START Provided text
Hillary Vs. Foolery

trump-1578286_1280

graphic via pixabay

 

The night before the first presidential debate, I had a dream that the candidates and I were playing a favorite childhood game of mine, I Declare War. The object of the game is to win the most cards, and the player with the highest card wins the round and collects the set of cards from losing players. If two players show cards with the same value, then a tie-breaking round ensues.

They were both cheating, but Trump was more obvious. He’d attempt to distract us by saying something huge was happening outside or in another part of the house and then replace low-value cards with high-value ones up his sleeve. The shirt was thin, so I noticed. Clinton was cheating too, only more slick about it. She’d marked the whole deck, patiently counting and waiting for her winning cards to come around naturally.

I said nothing, because I was the scorekeeper and refused to record any cheat-points. Trump screamed at me after each losing round that he’d played a fair game, turning more or less burnt orange, and much in sync with my waking-life principal of not throwing ration at foolery, I ignored him. Clinton calmly apologized, swearing she didn’t know the rules.

In the dream, we were all about thirteen. When I woke up as my adult self, as far as I could tell, Clinton was behaving like a grown woman. Trump was still adolescent.

So, I wasn’t going to watch the debate, because I don’t watch reality shows and there were already so many reasons Trump would never have my vote—inexperience, bigotry, racism, sexism, lack of focus—but mostly because I believe he is a narcissistic thirteen year old bully who may have undiagnosed mental health issues. Still, I had to see for myself.

As expected, he was unprepared, off-message, and wah-wah-wahed his way through questions. With a clenched jaw, I watched him proudly defend asking for president Obama’s birth certificate for almost his entire presidency as though he had provided a public service.

Watched him talk about lowering tax rates for the rich in an effort to help the poor.

Watched him skid over the epidemic of police shooting unarmed black men, painting African American communities as “living hells” anyway.

Watched him say Clinton didn’t look presidential and then flip it to her not having the “stamina” to be president. Like we were all in a sound-proof booth and hadn’t heard his first cut.

Watched him point to this and that in the same crazy, distracting way he had in my dream while he tried to trick the American public into seeing him as a viable Potus.

Hah.

I like him much better in SNL skits when I know I’m supposed to be laughing.

I would vote for a squirrel before I would vote for Trump and most days I firmly believe he is auditioning for his next reality show or Moe in a remake of the Three Stooges. Moe was the angry stooge, right?
END Provided text
START Extracted data
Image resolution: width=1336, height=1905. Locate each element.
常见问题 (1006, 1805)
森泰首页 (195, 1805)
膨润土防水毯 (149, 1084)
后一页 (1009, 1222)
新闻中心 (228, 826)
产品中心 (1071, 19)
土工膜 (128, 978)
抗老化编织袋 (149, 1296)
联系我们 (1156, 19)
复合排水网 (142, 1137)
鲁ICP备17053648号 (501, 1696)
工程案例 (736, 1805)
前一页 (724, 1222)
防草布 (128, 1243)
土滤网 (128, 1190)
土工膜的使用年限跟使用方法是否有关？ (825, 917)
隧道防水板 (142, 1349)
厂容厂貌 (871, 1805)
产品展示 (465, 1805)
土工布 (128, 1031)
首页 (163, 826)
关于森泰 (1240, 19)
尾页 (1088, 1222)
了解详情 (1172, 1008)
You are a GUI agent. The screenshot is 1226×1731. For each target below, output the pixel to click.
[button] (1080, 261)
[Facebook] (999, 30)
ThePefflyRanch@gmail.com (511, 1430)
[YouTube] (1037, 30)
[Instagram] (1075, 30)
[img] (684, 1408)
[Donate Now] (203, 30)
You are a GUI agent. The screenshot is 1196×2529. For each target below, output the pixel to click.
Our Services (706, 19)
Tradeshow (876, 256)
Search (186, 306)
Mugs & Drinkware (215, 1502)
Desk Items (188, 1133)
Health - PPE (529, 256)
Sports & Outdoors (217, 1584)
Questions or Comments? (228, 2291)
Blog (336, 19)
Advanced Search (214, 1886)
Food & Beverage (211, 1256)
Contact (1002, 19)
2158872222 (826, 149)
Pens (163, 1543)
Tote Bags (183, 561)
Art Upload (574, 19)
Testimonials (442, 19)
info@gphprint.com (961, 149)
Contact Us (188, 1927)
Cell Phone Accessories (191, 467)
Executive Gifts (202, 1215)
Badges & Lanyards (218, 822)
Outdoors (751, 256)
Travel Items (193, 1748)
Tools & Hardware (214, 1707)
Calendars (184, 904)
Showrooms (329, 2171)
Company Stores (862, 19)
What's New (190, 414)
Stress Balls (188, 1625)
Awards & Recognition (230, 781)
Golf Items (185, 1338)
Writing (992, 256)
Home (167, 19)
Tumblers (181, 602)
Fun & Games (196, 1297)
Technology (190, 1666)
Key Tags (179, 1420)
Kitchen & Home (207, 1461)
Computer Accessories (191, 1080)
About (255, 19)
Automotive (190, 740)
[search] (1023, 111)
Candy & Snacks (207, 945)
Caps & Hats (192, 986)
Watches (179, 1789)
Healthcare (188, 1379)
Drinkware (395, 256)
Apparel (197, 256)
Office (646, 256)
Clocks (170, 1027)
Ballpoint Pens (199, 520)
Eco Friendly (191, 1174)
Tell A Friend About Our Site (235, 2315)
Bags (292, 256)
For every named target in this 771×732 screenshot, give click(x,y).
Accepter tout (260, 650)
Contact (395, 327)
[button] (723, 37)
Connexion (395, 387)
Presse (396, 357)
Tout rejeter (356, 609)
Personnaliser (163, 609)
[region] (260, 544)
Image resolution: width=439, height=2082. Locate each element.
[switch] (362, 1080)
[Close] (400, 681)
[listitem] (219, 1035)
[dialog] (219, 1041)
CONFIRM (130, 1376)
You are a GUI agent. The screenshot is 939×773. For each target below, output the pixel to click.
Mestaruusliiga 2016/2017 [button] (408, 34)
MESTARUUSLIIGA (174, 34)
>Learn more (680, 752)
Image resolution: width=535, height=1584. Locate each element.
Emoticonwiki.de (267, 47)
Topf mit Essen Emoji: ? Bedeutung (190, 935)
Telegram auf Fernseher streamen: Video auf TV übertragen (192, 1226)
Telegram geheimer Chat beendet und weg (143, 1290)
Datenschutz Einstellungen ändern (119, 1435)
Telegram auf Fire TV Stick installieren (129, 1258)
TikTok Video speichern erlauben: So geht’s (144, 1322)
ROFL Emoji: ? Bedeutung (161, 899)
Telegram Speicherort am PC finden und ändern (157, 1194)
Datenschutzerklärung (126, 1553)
END Extracted data
» **What you need to do**
**a.** In the essay, what role does the narrator take in the dream card game?
**b.** Copy out the essay's text from "So, I wasn’t" to "help the poor.".
The collected data has nothing to do with the essay and is not used.

» **Activity answers**
**a.** Scorekeeper.

**b.**
So, I wasn’t going to watch the debate, because I don’t watch reality shows and there were already so many reasons Trump would never have my vote—inexperience, bigotry, racism, sexism, lack of focus—but mostly because I believe he is a narcissistic thirteen year old bully who may have undiagnosed mental health issues. Still, I had to see for myself.

As expected, he was unprepared, off-message, and wah-wah-wahed his way through questions. With a clenched jaw, I watched him proudly defend asking for president Obama’s birth certificate for almost his entire presidency as though he had provided a public service.

Watched him talk about lowering tax rates for the rich in an effort to help the poor.